▶ Instructions to follow:
Sort through the entries below and pull out lines containing the word "name".

Records from a data collection
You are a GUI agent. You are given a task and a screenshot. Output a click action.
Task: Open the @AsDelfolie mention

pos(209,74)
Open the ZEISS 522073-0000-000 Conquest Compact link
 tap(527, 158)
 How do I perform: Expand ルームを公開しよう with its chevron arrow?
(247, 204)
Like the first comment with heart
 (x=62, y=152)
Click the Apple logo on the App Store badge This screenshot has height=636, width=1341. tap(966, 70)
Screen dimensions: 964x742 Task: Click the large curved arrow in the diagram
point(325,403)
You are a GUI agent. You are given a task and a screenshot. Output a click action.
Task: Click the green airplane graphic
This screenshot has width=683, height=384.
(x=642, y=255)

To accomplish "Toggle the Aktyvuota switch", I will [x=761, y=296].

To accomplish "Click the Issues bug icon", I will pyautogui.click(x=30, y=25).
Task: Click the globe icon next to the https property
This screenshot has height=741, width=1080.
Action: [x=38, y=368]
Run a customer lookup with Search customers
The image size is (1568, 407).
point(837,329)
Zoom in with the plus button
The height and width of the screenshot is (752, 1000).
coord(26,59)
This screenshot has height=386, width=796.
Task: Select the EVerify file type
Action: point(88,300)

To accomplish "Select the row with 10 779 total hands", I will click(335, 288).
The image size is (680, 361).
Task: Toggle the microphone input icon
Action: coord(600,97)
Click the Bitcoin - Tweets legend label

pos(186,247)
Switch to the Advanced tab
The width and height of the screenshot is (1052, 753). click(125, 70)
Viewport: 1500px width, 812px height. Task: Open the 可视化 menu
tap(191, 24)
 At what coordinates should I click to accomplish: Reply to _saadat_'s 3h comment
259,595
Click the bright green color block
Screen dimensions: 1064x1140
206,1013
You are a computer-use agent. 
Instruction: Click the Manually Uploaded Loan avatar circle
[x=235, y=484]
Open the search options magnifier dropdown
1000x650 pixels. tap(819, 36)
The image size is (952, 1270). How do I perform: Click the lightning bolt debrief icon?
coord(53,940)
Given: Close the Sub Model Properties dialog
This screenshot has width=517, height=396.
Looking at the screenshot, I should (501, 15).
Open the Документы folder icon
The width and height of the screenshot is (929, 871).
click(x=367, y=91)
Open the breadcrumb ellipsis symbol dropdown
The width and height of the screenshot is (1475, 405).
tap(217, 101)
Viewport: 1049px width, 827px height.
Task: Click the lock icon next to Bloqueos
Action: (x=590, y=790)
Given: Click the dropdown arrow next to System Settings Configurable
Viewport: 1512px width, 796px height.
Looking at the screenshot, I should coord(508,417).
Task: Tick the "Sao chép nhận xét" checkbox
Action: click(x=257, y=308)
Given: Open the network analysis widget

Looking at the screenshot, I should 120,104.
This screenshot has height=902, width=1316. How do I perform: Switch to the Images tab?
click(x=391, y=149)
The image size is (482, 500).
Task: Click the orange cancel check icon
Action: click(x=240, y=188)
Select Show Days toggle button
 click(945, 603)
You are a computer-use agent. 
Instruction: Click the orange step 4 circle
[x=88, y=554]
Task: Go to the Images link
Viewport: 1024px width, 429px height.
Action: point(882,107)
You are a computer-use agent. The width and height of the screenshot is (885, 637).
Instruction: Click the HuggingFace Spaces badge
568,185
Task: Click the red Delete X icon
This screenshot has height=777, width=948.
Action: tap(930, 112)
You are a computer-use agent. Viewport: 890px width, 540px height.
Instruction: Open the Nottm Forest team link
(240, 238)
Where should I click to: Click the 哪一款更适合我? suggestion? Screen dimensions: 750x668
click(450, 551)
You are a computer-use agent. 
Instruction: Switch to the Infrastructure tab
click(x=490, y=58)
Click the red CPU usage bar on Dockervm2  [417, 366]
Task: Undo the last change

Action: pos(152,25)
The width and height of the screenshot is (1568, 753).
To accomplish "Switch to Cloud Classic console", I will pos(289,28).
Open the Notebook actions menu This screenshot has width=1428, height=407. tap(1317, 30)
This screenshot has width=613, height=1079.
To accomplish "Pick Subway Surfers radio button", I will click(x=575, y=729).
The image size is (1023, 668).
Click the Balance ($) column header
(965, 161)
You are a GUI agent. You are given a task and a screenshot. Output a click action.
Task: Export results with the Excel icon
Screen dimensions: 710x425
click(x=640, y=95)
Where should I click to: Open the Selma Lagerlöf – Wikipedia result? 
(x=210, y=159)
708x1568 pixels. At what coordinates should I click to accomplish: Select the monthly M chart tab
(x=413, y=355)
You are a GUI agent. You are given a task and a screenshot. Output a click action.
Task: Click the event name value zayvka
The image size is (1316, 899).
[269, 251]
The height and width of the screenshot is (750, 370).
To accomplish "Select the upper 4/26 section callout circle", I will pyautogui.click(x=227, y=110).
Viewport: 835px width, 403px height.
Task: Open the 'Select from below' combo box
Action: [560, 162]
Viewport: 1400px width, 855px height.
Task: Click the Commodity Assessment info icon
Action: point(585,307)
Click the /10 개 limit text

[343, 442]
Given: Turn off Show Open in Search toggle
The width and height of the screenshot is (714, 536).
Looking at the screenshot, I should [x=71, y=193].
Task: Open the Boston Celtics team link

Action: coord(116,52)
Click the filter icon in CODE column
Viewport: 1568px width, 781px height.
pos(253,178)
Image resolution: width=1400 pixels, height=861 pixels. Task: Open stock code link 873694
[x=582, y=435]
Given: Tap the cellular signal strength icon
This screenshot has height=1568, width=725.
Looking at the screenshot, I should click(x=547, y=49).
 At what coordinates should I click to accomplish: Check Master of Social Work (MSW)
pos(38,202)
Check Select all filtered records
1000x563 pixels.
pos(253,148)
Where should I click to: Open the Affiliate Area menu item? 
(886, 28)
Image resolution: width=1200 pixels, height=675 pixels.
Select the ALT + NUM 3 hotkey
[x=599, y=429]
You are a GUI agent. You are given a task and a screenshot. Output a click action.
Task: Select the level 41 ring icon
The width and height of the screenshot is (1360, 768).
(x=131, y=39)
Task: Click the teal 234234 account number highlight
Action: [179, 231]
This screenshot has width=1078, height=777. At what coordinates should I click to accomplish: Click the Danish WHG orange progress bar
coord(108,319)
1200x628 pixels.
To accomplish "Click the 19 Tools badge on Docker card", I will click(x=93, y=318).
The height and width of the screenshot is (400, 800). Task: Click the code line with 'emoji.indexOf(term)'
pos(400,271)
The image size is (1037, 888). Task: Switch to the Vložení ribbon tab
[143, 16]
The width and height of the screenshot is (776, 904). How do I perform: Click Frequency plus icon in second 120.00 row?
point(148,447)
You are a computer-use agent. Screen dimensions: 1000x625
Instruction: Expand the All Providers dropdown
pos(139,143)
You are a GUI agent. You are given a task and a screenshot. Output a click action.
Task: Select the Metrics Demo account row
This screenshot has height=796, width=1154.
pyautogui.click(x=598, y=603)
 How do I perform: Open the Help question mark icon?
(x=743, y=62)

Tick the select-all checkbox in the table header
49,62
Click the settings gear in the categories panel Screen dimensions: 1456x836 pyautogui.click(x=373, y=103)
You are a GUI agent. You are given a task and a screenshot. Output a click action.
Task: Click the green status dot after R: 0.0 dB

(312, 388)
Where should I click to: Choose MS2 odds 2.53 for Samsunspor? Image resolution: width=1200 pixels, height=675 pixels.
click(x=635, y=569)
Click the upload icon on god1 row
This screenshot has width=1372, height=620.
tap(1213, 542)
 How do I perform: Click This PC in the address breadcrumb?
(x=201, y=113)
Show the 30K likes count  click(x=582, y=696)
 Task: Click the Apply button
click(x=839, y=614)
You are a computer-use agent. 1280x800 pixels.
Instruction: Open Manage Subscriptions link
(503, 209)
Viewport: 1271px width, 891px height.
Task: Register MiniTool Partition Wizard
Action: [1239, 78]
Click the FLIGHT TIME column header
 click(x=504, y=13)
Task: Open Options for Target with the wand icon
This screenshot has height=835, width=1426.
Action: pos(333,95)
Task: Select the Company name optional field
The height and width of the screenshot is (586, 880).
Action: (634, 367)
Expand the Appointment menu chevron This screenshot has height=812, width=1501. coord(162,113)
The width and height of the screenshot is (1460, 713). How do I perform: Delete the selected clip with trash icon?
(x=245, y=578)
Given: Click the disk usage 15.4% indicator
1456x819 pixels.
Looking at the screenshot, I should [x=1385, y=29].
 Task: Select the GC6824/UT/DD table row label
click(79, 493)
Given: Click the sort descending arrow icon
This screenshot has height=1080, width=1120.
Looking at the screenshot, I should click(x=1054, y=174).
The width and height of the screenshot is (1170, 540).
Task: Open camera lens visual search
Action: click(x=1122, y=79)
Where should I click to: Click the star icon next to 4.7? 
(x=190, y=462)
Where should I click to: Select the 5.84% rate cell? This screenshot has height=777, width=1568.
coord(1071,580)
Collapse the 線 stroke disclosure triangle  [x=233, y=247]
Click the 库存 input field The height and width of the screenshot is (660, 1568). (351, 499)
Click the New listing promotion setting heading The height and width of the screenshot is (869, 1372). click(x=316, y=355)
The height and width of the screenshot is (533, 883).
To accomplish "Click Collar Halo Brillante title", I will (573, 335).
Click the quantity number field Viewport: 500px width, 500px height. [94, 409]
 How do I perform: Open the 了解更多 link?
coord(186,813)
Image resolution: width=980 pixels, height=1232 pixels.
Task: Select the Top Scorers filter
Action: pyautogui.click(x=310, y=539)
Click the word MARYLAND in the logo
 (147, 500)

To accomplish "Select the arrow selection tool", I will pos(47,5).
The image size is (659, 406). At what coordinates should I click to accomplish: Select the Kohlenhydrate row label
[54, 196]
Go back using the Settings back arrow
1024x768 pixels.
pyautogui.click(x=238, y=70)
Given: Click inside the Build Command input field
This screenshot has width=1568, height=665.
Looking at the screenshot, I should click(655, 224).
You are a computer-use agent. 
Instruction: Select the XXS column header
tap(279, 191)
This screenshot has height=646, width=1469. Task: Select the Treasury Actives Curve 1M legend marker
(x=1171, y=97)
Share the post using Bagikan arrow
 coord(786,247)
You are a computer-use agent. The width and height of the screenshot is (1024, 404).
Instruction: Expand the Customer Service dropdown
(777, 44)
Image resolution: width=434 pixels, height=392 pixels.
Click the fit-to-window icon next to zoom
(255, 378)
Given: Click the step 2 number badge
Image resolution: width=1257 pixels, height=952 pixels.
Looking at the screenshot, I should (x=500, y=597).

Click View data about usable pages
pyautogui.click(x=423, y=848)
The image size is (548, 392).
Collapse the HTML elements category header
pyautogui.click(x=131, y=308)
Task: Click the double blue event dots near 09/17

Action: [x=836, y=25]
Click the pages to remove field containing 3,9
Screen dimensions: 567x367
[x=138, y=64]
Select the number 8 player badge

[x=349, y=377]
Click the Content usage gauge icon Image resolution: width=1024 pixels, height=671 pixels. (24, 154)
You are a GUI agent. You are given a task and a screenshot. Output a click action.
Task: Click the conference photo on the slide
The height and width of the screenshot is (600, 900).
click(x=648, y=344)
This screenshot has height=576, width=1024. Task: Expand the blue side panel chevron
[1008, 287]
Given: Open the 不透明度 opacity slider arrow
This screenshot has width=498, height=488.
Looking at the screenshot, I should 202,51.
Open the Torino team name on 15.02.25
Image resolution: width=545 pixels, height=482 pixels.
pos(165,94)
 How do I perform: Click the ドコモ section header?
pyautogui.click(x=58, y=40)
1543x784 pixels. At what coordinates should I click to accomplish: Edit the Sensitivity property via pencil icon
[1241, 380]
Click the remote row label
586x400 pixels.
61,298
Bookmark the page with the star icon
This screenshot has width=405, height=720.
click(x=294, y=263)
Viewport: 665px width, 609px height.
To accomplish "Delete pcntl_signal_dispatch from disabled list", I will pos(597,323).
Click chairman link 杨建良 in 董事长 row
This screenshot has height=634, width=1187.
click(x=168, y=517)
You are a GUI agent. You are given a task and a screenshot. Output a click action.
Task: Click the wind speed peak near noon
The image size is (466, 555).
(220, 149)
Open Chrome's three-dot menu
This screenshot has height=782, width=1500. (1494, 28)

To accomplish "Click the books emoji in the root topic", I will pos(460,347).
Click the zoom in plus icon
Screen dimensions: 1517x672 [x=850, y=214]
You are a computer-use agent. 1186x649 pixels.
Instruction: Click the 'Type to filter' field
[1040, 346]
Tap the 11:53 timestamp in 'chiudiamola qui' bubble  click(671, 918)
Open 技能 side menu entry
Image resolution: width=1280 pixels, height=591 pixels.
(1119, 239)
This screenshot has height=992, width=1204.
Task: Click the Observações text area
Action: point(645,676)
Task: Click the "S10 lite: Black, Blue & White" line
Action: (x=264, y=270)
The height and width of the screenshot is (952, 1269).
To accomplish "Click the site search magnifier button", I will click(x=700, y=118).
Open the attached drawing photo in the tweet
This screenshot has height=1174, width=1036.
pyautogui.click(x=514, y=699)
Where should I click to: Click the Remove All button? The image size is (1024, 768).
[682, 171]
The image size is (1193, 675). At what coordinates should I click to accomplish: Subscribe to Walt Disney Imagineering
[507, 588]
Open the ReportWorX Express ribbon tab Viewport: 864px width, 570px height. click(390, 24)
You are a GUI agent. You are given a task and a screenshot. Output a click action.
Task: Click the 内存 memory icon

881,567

▶ Response to this exercise:
Task: Click the event name value zayvka
Task: Select the Company name optional field
Open the Torino team name on 15.02.25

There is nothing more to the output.